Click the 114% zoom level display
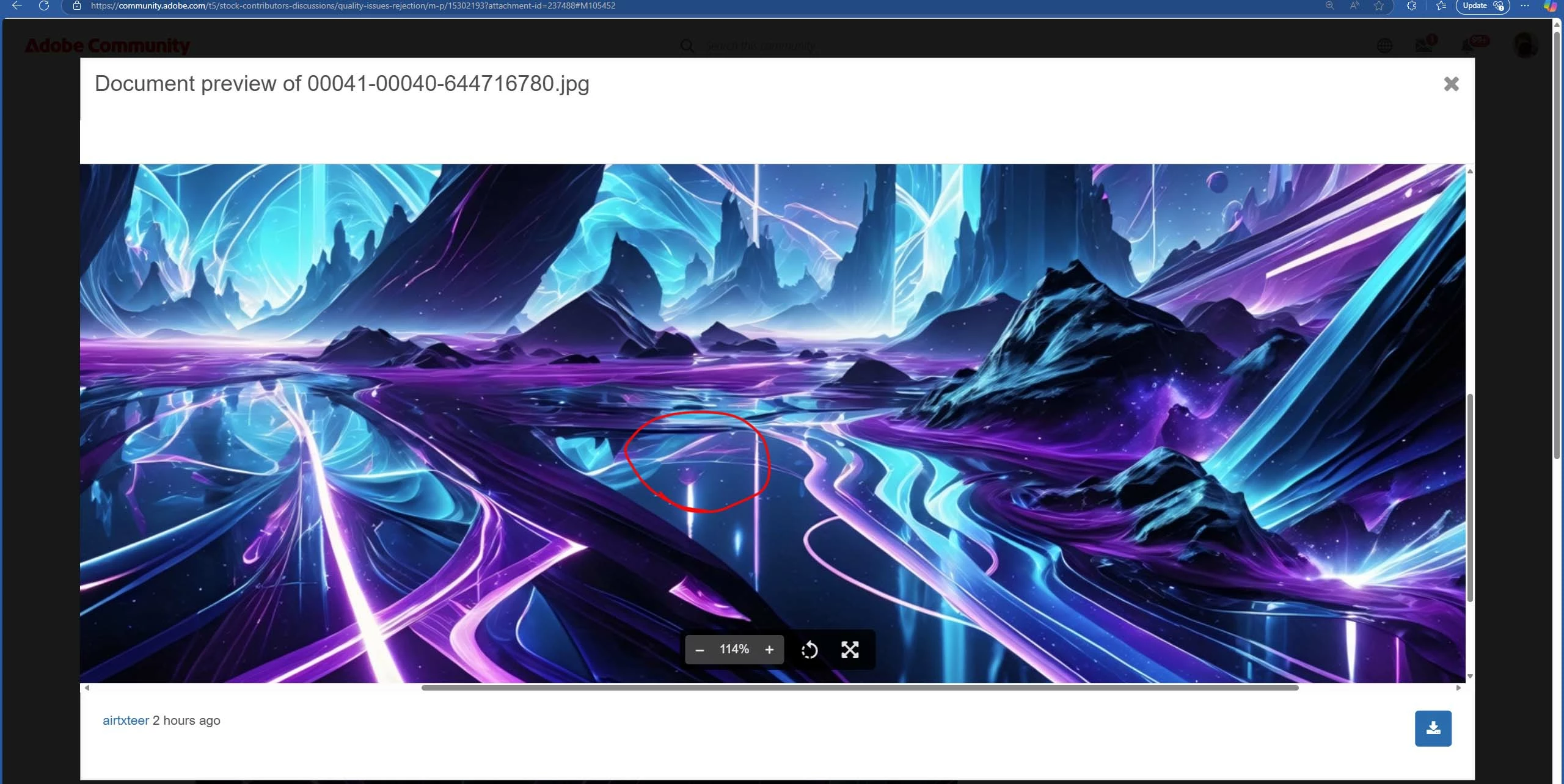 pyautogui.click(x=734, y=650)
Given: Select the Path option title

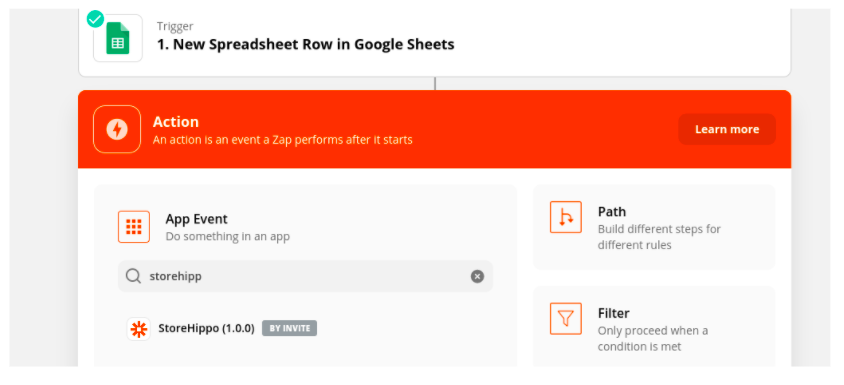Looking at the screenshot, I should [x=612, y=212].
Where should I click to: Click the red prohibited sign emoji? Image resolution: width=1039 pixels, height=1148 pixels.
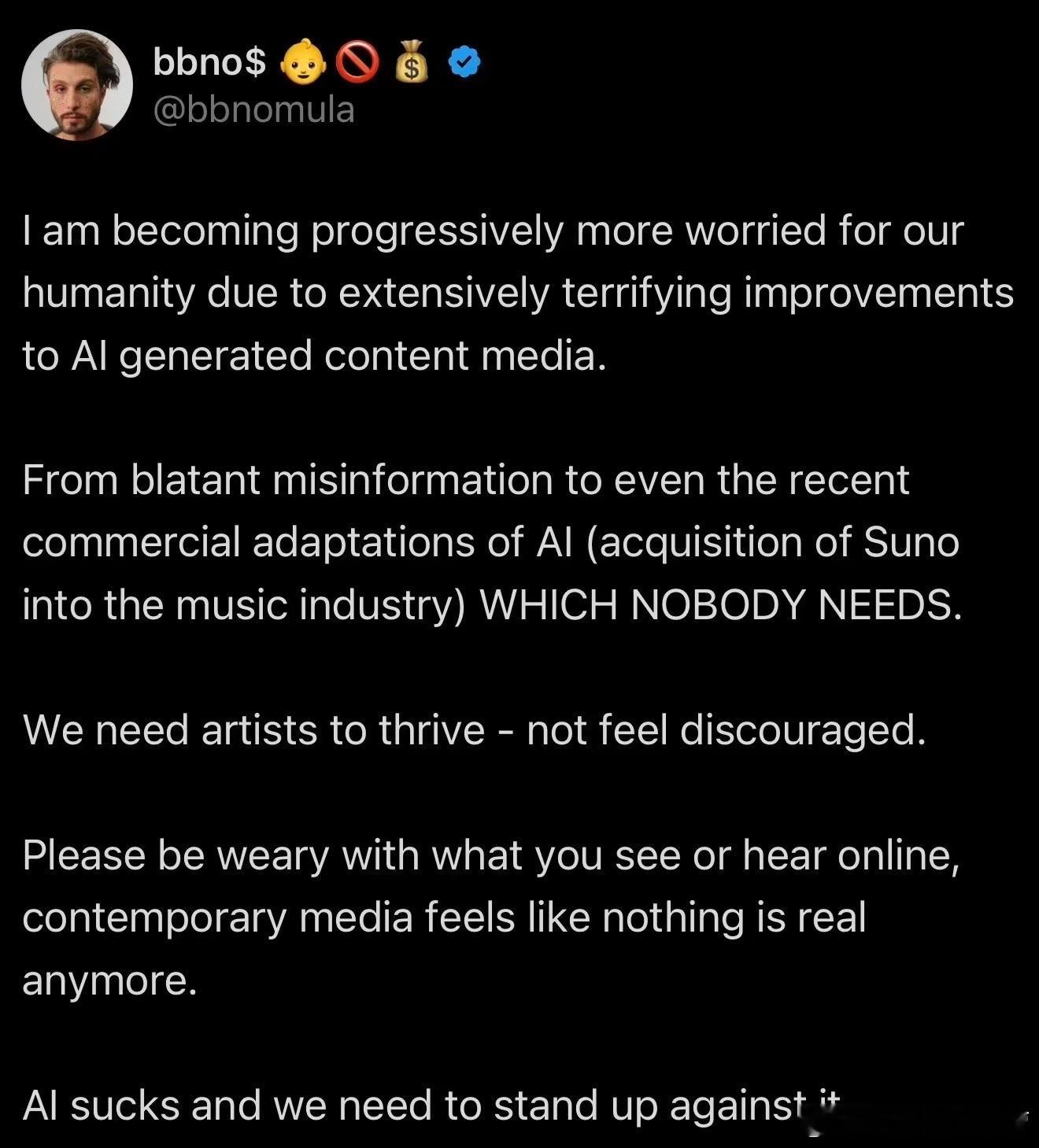point(357,64)
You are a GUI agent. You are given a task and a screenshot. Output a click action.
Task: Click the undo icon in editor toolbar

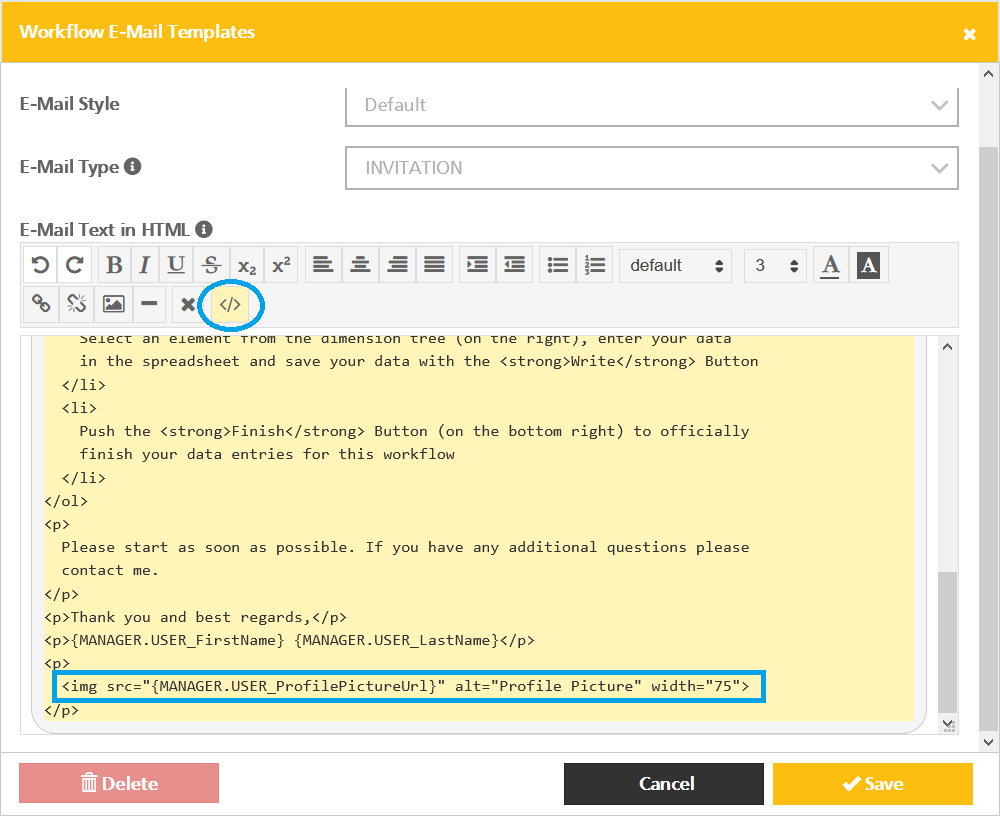(x=41, y=265)
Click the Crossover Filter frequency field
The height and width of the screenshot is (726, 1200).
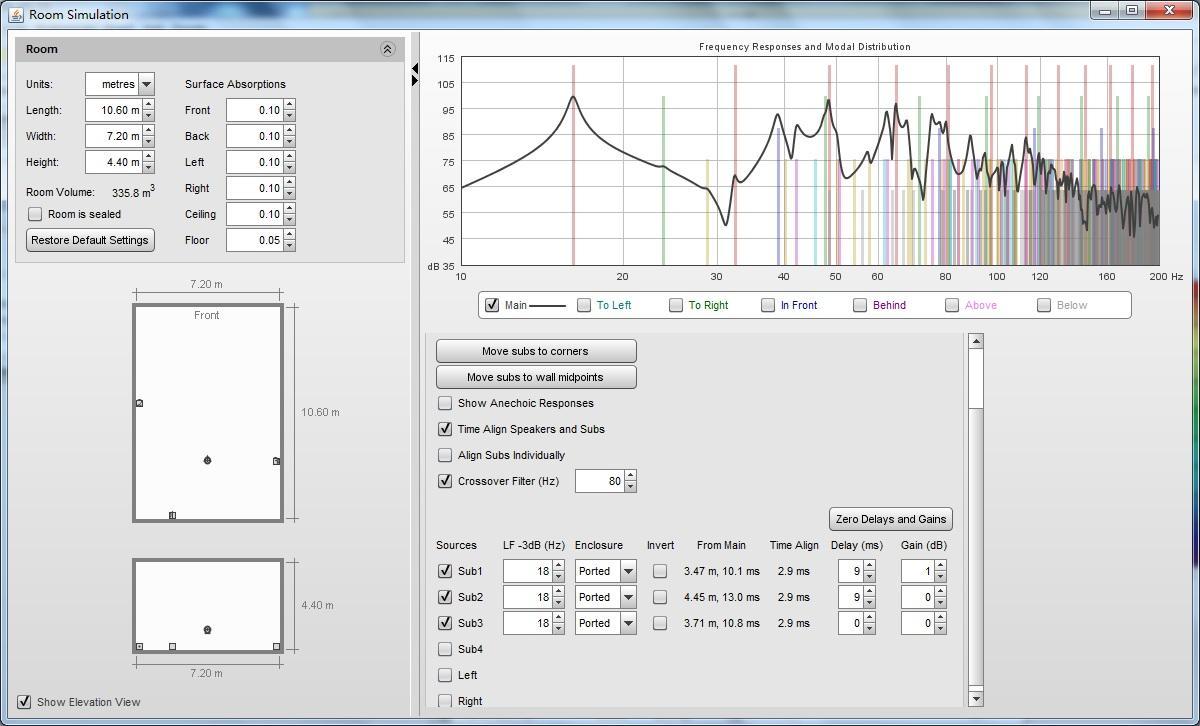(x=600, y=481)
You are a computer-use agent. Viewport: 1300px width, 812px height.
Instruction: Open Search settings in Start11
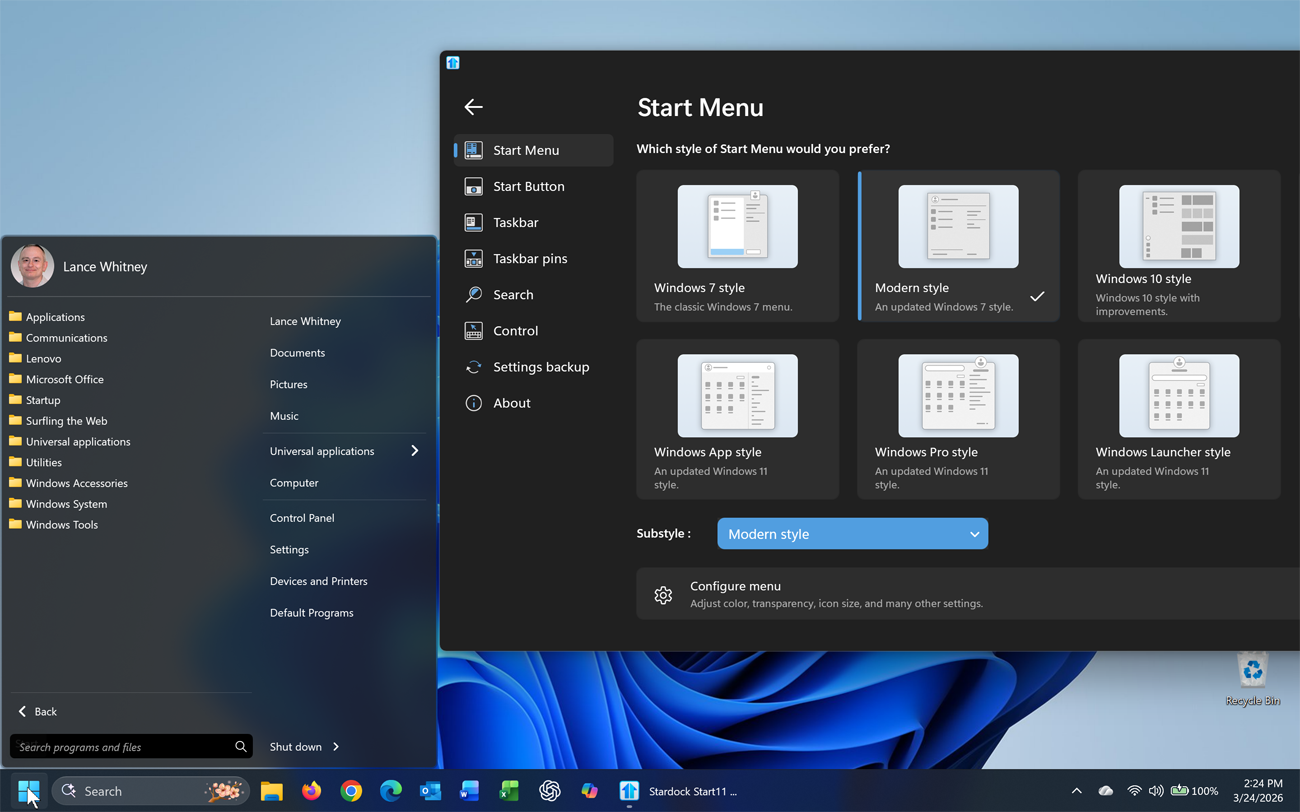coord(513,294)
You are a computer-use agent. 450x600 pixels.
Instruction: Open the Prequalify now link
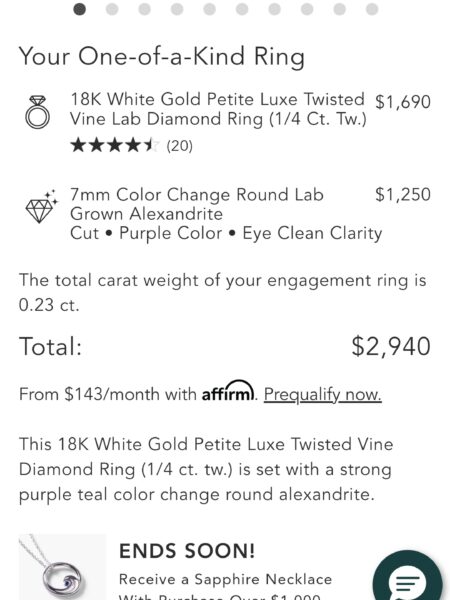tap(323, 394)
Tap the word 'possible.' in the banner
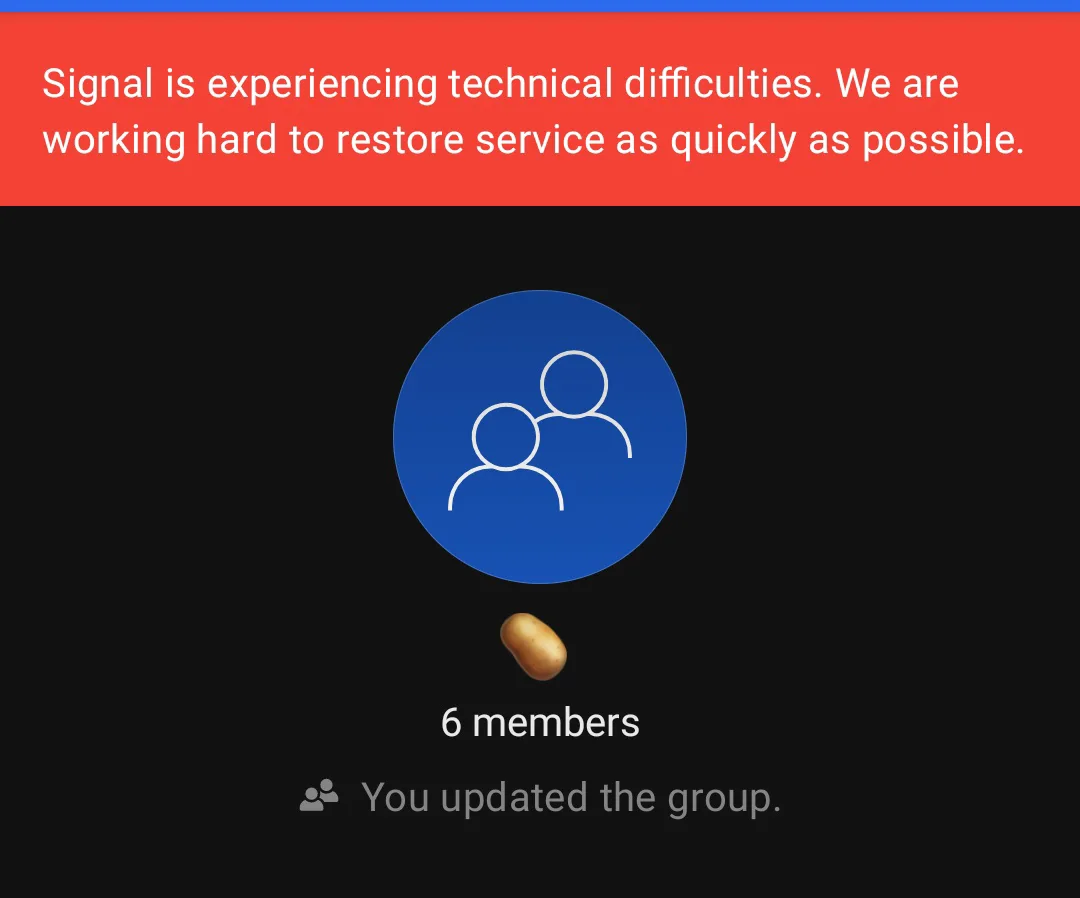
--
■ **To be done**
Rescale the lines from the line containing "Where should I" up to and including the last line. Reproduce each of those lines, requests included, with every coordinate in the answers multiplied by 2.35 and rounded to the nearest whole number, halves rounded up, and leave the pictures out.

■ **Result of this exercise**
Where should I click to: Click the red prohibited sign emoji? Image resolution: width=1039 pixels, height=1148 pixels.
point(839,150)
You are a GUI agent. You are given a task and a screenshot. Output a click action.
Task: Click the undo icon in editor toolbar

(x=96, y=623)
Click the Crossover Filter frequency field
The height and width of the screenshot is (726, 1200).
(x=1410, y=1130)
You are a computer-use agent. Viewport: 1300px width, 812px height.
Instruction: Open Search settings in Start11
coord(1206,691)
You are a computer-use agent. 450x600 pixels.
Instruction: Open the Prequalify now link
tap(759, 926)
Tap the word 'possible.' in the banner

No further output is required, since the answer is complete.